2019 Kubota KX018 Mini-Excavator: East Coaster Today

With spring/lockdown projects fully underway here in Atlantic Canada, we wanted to salute the wheeled machinery, like the Kubota KX018, that helps make our landscape dreams become reality (or get rid of grubs in our lawns).


What has 17 horsepower, weighs almost 4000 pounds, and has a top speed of 4.1 km/h? If you’ve guessed your author, after another round of Covid-mandated lockdown, then that’s simply rude. But also approaching the truth.

It’s also the specs for a Kubota KX018 mini-excavator, the type of which helped to rehab a certain front lawn that had more weed growth in it than Willie Nelson’s tour bus.



Difference is, this type of weed was useless for anything other than making a suburban lawn look like a sorry state. There was also the issue of grubs and vile pests in the sod. This affliction seems to be spreading rapidly across our town, with brown lawns cropping up more frequently than green ones this year.




Kubota Mini-Excavator: small on size; big on utility

Best to start from scratch, then. Kubota’s mini-excavator might be small on size but it’s big on utility, armed with a bucket that can dig down the better part of eight feet and a four-foot wide blade on the front for more earthly duties. It was the latter that would be on duty during our rental, used to scrape off the top two or three inches of pathetic sod and pest-laden soil.



Plowed into a heap, the Kubota’s bucket could then be used to scoop the waste into a waiting pickup for a one-way trip to the municipal compost site.

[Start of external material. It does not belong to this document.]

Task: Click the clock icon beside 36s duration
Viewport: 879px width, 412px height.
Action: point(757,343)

It turns out that mini-excavator controls aren’t difficult to navigate after a few minutes of fumbling. Two long levers sprout from the cab floor like overgrown alders, each controlling a set of rubber tracks on their respective side.

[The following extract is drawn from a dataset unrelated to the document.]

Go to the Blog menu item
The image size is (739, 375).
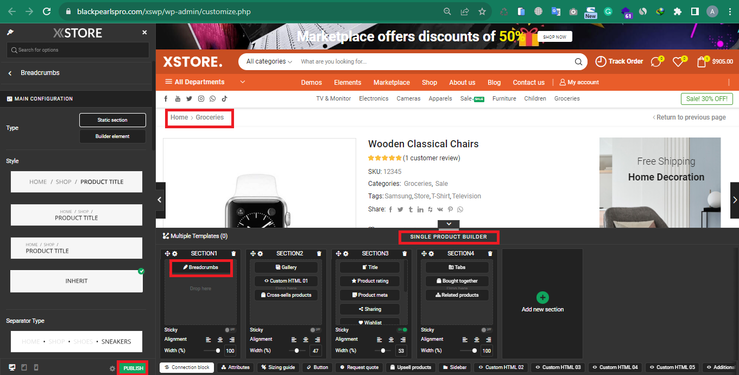point(494,83)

Push forward to advance, backward to reverse. Easy. A deft touch using a combination of those directions will cause the Kubota to spin in place like Yeltsin used to after his grog ration of Smirnoff vodka.

Other levers present themselves for duty, including a pair of four-way joysticks that operate hydraulics for the bucket and its attendant arm. Anyone who’s played video games in the last 30 years will find them intuitive. The same goes for the small stick controlling the much-used blade.